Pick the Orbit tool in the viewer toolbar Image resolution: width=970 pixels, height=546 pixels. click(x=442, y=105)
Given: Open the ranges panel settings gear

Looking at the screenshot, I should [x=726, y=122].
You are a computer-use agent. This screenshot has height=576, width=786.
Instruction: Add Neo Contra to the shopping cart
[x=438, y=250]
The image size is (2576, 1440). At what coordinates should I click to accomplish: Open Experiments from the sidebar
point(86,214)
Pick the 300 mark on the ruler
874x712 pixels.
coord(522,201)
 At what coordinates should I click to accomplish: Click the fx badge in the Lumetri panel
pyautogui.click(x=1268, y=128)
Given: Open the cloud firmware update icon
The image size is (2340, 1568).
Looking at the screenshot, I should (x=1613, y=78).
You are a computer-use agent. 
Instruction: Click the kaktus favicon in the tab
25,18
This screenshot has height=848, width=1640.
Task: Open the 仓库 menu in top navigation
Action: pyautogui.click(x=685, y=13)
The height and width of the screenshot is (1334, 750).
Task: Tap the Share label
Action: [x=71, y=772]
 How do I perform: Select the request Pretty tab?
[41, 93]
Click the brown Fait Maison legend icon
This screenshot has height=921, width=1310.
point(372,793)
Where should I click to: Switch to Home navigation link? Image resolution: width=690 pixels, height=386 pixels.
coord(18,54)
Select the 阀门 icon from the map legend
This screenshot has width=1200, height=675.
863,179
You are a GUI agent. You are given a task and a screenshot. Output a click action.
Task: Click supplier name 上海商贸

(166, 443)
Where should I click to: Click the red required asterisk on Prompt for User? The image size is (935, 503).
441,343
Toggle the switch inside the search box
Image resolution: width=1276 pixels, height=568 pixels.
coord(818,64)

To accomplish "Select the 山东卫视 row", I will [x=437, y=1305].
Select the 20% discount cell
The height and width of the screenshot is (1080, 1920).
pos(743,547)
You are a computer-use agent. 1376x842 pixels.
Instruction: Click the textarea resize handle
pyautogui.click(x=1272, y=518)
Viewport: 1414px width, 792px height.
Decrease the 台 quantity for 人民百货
**********
WHAT THE TASK ASKS: Repeat the listing above word for word, starting with the line that contains "Where should I click to: Switch" and going on through the line that contains "pyautogui.click(x=1272, y=518)", with both of those lines included.

EXERCISE ANSWER:
Where should I click to: Switch to Home navigation link? Image resolution: width=690 pixels, height=386 pixels.
coord(18,54)
Select the 阀门 icon from the map legend
This screenshot has width=1200, height=675.
863,179
You are a GUI agent. You are given a task and a screenshot. Output a click action.
Task: Click supplier name 上海商贸

(166, 443)
Where should I click to: Click the red required asterisk on Prompt for User? The image size is (935, 503).
441,343
Toggle the switch inside the search box
Image resolution: width=1276 pixels, height=568 pixels.
coord(818,64)

To accomplish "Select the 山东卫视 row", I will [x=437, y=1305].
Select the 20% discount cell
The height and width of the screenshot is (1080, 1920).
pos(743,547)
You are a computer-use agent. 1376x842 pixels.
Instruction: Click the textarea resize handle
pyautogui.click(x=1272, y=518)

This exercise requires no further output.